-- Data for review follows --

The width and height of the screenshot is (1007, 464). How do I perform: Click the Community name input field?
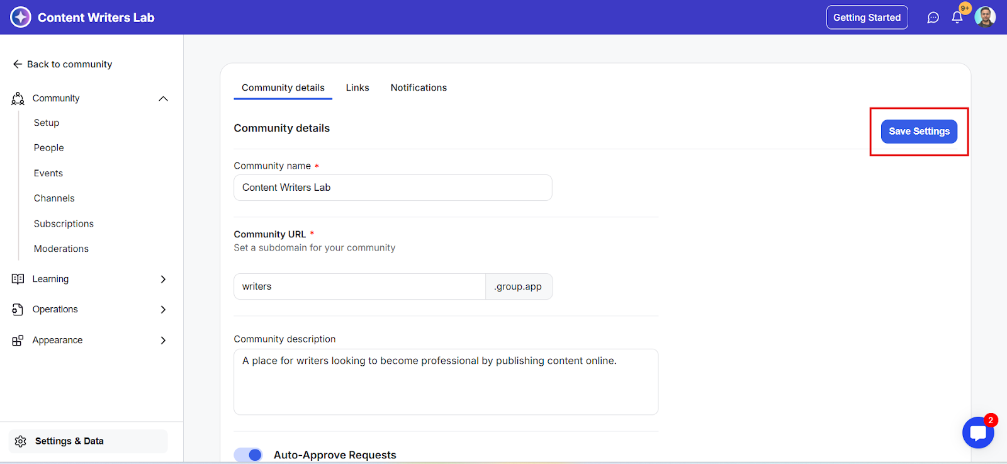[393, 188]
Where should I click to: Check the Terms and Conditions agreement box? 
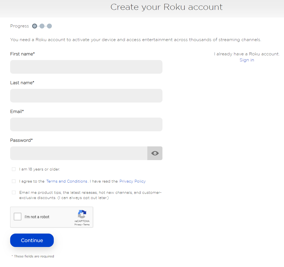pyautogui.click(x=14, y=181)
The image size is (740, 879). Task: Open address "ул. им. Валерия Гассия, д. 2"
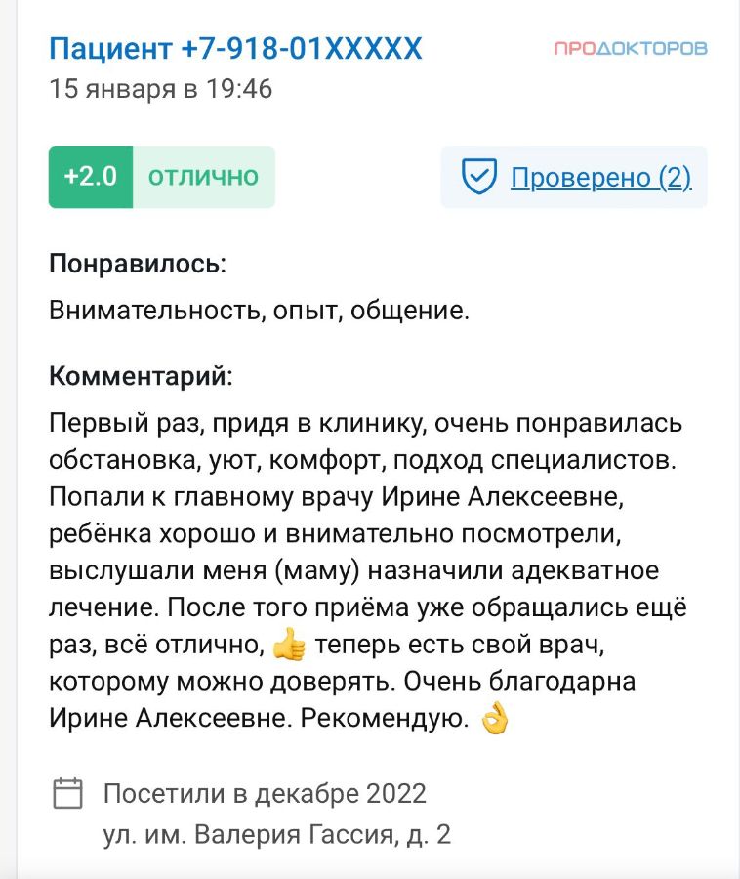(276, 835)
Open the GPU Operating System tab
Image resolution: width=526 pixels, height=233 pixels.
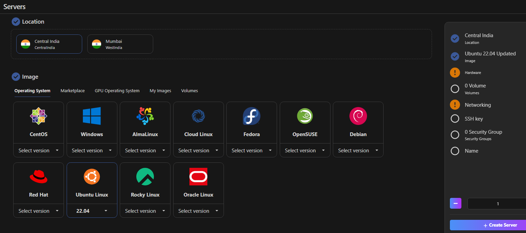(x=117, y=91)
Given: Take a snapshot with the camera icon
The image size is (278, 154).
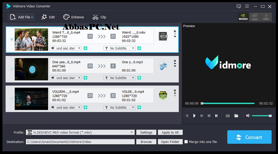Looking at the screenshot, I should [x=227, y=116].
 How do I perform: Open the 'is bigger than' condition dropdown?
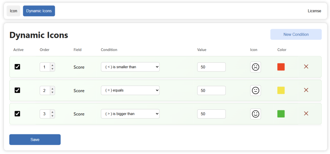coord(130,114)
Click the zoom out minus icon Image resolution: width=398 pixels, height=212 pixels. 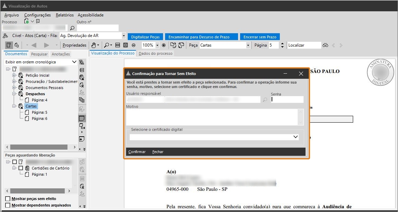click(x=134, y=45)
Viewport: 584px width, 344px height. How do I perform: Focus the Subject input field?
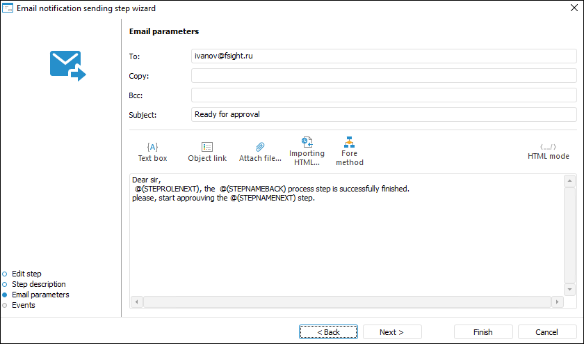(384, 114)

-- Data for review concluded --

• _Exercise_
Your task is to return the lines above, from the first one up to and including the line containing "Given: Take a snapshot with the camera icon", minus any pictures.

• _Output for this exercise_
The width and height of the screenshot is (1007, 464). How do I perform: Click the Community name input field?
[393, 188]
Where should I click to: Check the Terms and Conditions agreement box? 
pyautogui.click(x=14, y=181)
The image size is (740, 879). Task: Open address "ул. им. Валерия Гассия, д. 2"
(276, 835)
Open the GPU Operating System tab
Image resolution: width=526 pixels, height=233 pixels.
(x=117, y=91)
Given: Take a snapshot with the camera icon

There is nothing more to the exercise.